The pair closed yesterday’s session at $1.2555 and was trading higher by 0.14% at $1.2573 in today’s Asian session.

What to watch: Investors await a basket of economic data from the UK, including consumer price inflation, retail price inflation and producer prices. Britain's consumer price inflation, which declined to 0.5% in May, is expected to drop to 0.4% in June.
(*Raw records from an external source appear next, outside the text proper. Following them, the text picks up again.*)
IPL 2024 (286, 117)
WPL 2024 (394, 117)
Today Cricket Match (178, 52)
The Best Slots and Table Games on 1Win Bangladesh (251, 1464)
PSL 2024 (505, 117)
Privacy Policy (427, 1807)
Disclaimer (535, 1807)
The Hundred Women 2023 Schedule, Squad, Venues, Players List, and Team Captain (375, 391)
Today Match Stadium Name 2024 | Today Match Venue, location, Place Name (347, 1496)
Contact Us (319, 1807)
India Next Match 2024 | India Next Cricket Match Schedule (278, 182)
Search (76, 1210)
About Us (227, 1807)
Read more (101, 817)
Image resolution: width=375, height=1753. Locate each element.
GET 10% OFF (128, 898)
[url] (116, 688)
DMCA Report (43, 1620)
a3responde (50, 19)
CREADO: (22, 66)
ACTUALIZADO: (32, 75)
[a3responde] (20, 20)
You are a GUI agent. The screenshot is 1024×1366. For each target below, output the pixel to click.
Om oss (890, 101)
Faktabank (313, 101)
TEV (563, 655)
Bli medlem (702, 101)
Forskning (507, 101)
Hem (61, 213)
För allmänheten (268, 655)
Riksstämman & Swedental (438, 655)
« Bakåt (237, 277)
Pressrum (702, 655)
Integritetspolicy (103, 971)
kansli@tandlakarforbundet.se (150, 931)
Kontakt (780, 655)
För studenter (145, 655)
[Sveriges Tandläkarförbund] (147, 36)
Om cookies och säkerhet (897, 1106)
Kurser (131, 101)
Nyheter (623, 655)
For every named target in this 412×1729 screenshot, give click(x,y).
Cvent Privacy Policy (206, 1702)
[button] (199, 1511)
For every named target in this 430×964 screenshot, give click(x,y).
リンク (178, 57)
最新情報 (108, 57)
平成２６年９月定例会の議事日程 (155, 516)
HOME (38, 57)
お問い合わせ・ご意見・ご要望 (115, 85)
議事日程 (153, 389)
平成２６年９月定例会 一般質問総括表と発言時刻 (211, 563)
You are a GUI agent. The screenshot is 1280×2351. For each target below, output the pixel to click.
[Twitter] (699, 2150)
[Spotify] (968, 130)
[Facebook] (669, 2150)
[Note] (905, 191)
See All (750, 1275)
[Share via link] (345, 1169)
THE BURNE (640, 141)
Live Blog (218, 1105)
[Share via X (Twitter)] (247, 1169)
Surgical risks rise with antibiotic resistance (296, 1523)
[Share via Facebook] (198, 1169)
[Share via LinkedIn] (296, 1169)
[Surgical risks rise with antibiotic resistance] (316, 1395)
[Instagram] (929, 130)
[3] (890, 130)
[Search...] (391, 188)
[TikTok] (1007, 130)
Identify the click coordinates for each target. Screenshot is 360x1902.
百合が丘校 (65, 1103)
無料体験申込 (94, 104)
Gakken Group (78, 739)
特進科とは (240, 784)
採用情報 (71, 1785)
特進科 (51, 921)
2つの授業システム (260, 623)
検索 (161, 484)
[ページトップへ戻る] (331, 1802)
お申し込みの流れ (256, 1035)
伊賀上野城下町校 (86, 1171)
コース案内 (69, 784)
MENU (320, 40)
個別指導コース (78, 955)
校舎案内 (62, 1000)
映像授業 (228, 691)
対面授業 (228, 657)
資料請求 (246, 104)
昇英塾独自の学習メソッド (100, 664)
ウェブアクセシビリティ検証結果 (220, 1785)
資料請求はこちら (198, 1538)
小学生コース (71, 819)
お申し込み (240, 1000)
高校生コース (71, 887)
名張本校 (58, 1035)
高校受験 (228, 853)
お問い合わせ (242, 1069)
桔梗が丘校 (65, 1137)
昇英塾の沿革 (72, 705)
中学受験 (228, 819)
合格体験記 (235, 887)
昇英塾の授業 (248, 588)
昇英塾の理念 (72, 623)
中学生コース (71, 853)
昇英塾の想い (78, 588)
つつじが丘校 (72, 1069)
Factory gate prices of goods produced by the country’s manufacturers are projected to rise 0.2% in June, following a 0.3% decline in May.

Markets will continue to monitor the daily coronavirus numbers, with the global total approaching the 13.3 million mark.

Other Markets: US indices trading closed higher on Tuesday, with the Dow Jones index, S&P 500 and Nasdaq 100 up 2.13%, 1.34% and 0.94%, respectively.

Support & Resistances
for Today


market snapshot


Futures at 0400 (GMT)

What else to watch today


China’s foreign direct investment, Italy’s inflation rate, Canada’s new motor vehicle sales, manufacturing sales and Bank of Canada’s interest rate decision as well as the US import prices, export prices, New York Empire State manufacturing index, industrial production, manufacturing production, capacity utilization, EIA’s crude oil stocks and Fed’s Beige Book report.